↓

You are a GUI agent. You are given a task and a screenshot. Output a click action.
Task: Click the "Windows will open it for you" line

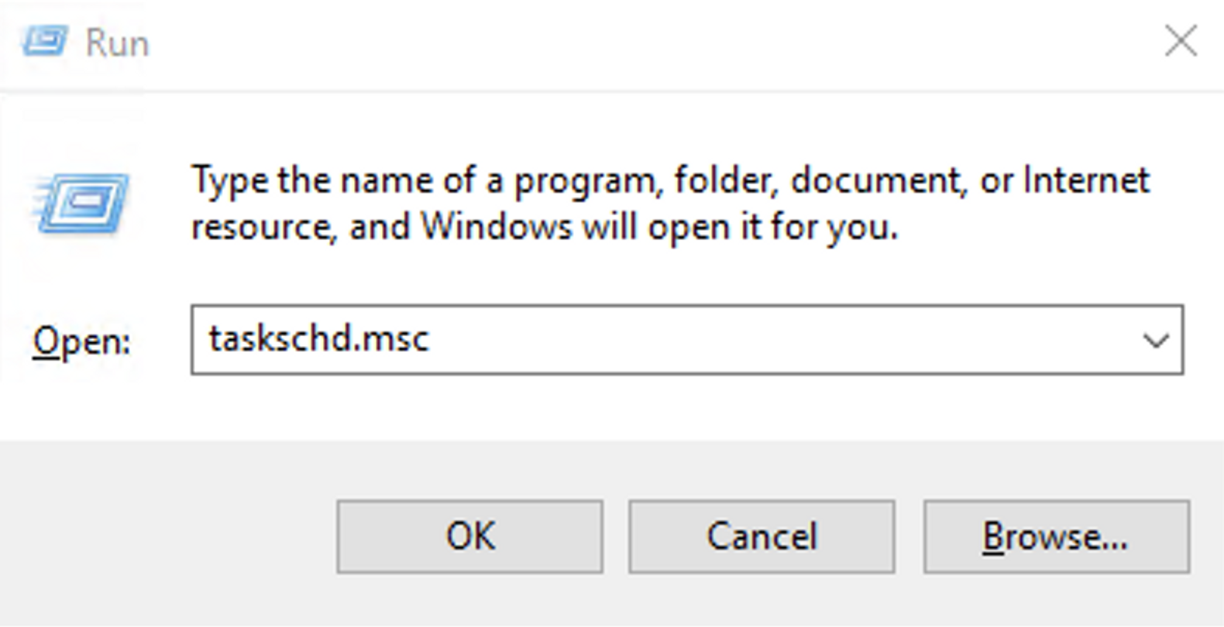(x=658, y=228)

↑
↓

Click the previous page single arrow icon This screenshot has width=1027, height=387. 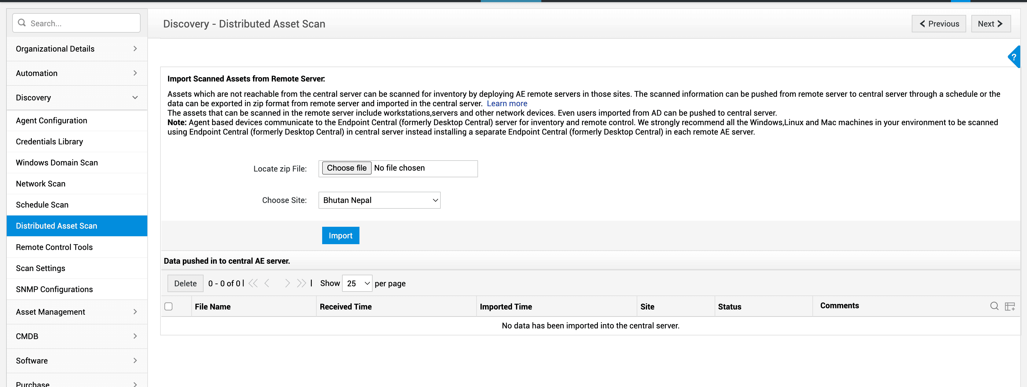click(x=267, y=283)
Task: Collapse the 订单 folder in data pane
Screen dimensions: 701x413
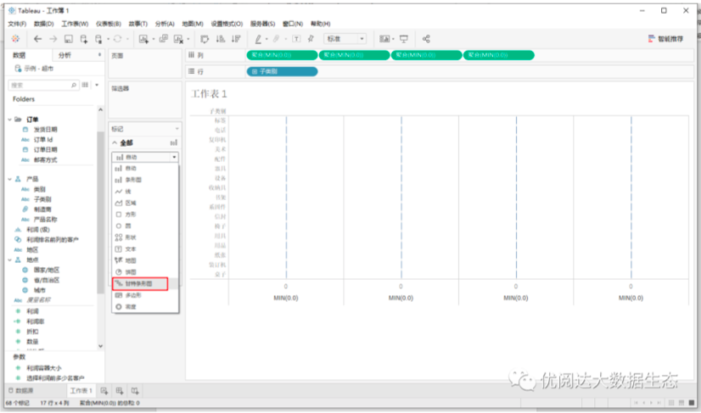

↑
↓

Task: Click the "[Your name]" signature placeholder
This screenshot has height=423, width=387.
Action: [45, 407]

↑

◆ Given instruction
Copy out the lines starting with the line that contains "You are a GUI" and going on through the line that contains "(x=658, y=228)", both included, requests and all, but multiply every coordinate in the answers by 0.5 and round to whole numbers, with halves going up. Give only those lines, and leave the pictures out.

◆ Answer to this exercise
You are a GUI agent. You are given a task and a screenshot. Output a click action.
Task: Click the "Windows will open it for you" line

(x=329, y=114)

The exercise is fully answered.